- _About this exercise_
Exactly the lines from the beginning of the listing below through the line that contains "The height and width of the screenshot is (532, 945)." should be transcribed, and pictures must stay out.

- _Exercise data_
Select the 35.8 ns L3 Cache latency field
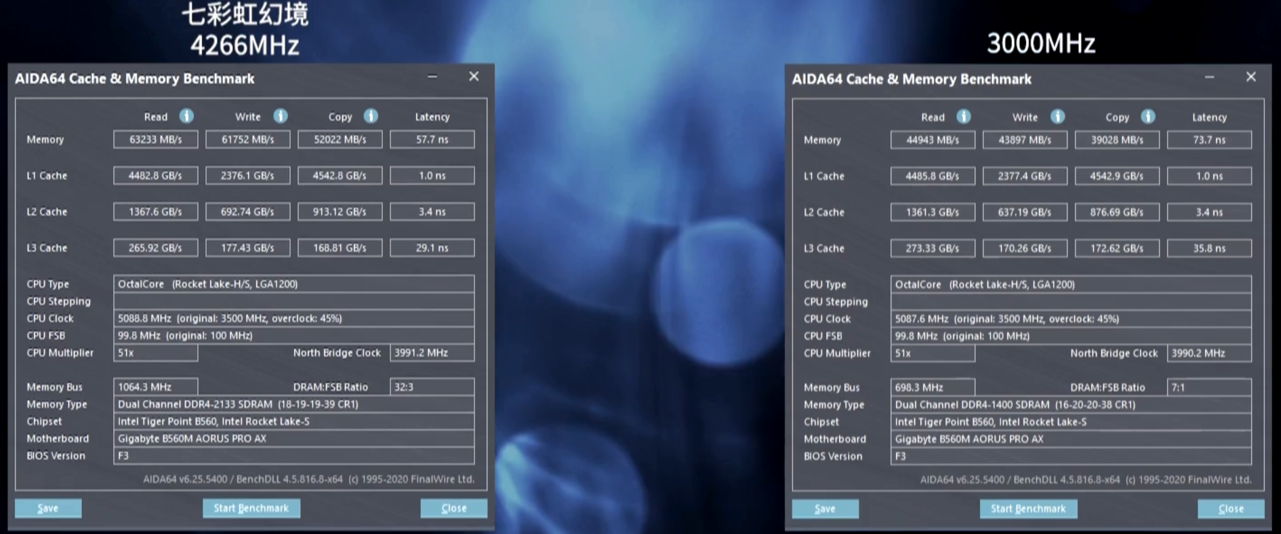This screenshot has width=1281, height=534. coord(1209,249)
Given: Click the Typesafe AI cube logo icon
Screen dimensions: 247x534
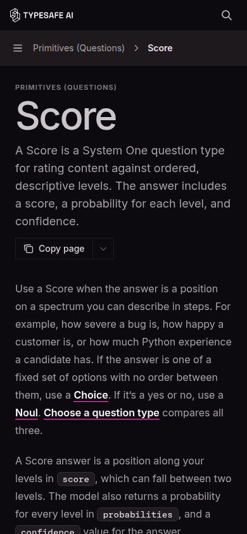Looking at the screenshot, I should click(x=15, y=15).
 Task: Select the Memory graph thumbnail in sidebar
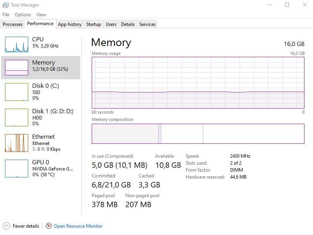(x=17, y=67)
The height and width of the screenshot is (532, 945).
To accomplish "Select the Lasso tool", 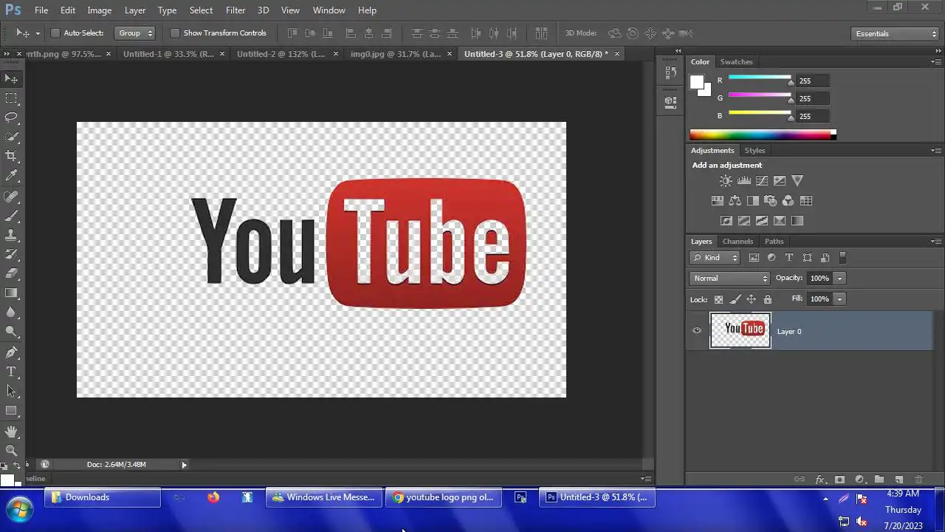I will point(11,117).
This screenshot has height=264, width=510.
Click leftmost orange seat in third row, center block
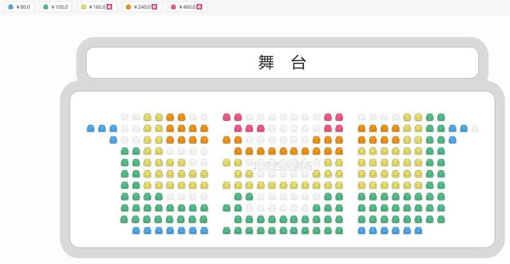pyautogui.click(x=226, y=140)
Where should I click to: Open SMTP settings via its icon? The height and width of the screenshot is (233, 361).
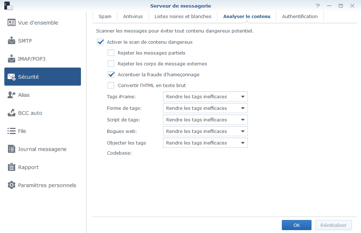12,41
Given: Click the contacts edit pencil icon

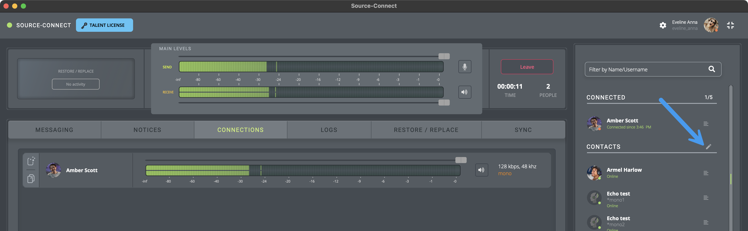Looking at the screenshot, I should (709, 147).
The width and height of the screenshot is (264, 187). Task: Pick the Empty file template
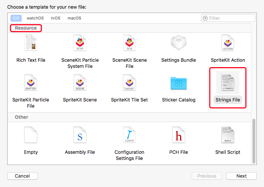(x=31, y=135)
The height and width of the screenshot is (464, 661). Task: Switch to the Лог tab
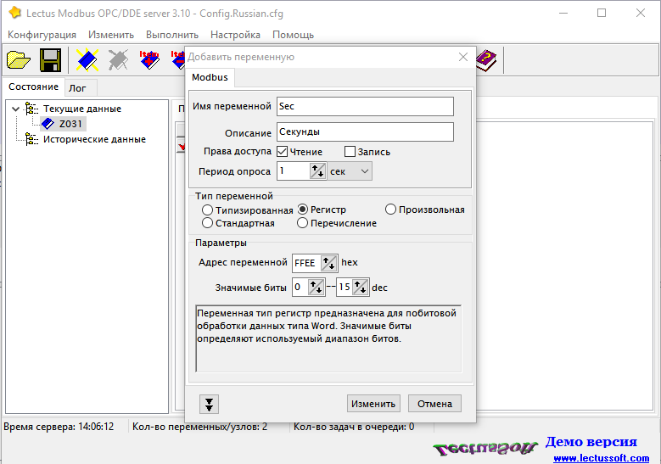pos(77,87)
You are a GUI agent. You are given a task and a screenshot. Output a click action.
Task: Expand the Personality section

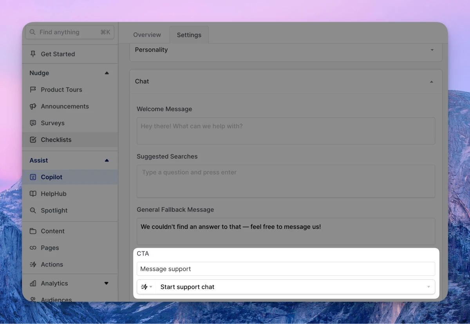point(432,50)
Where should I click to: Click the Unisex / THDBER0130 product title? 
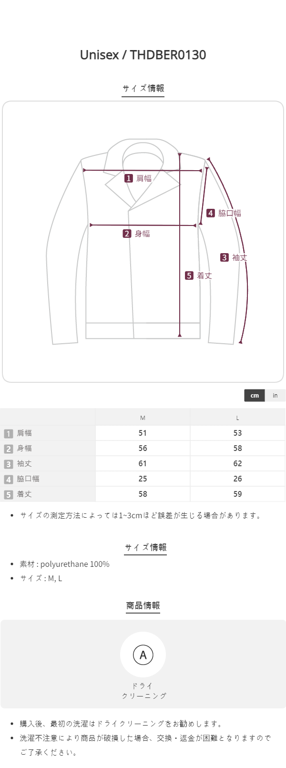tap(143, 55)
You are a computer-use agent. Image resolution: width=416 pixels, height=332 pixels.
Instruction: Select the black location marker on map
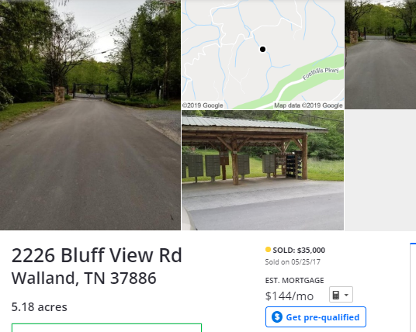tap(262, 49)
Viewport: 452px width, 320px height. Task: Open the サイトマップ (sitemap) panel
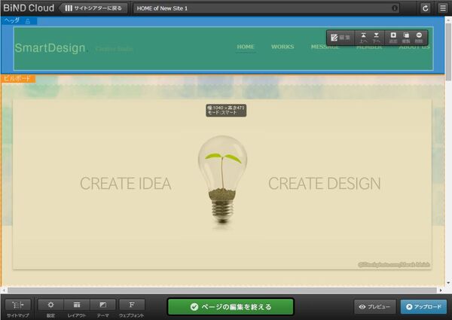coord(17,306)
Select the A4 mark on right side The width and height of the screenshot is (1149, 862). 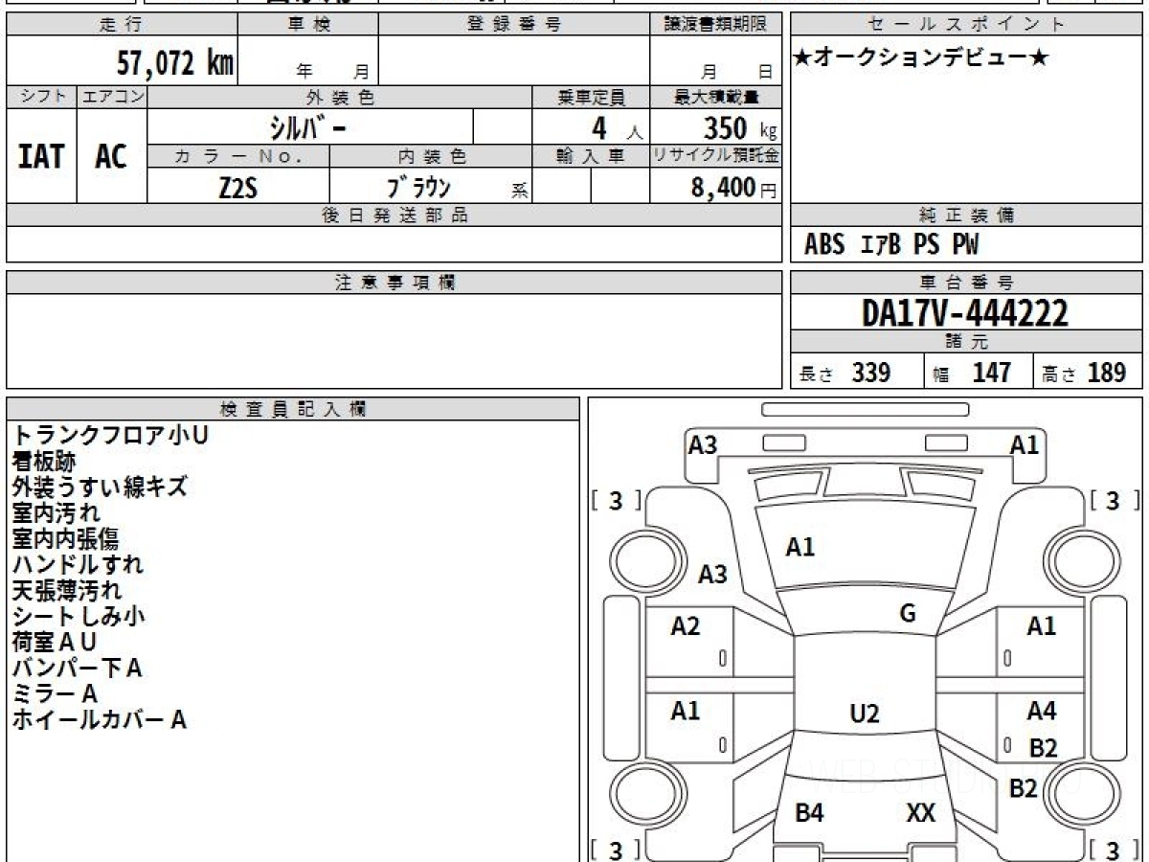(1041, 712)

- _Written answer_
Select the 35.8 ns L3 Cache latency field
This screenshot has width=1281, height=534. coord(1209,249)
Given: Click the Typesafe AI cube logo icon
Screen dimensions: 247x534
Looking at the screenshot, I should click(x=15, y=15).
 Task: Select the Memory graph thumbnail in sidebar
(x=17, y=67)
The height and width of the screenshot is (532, 945).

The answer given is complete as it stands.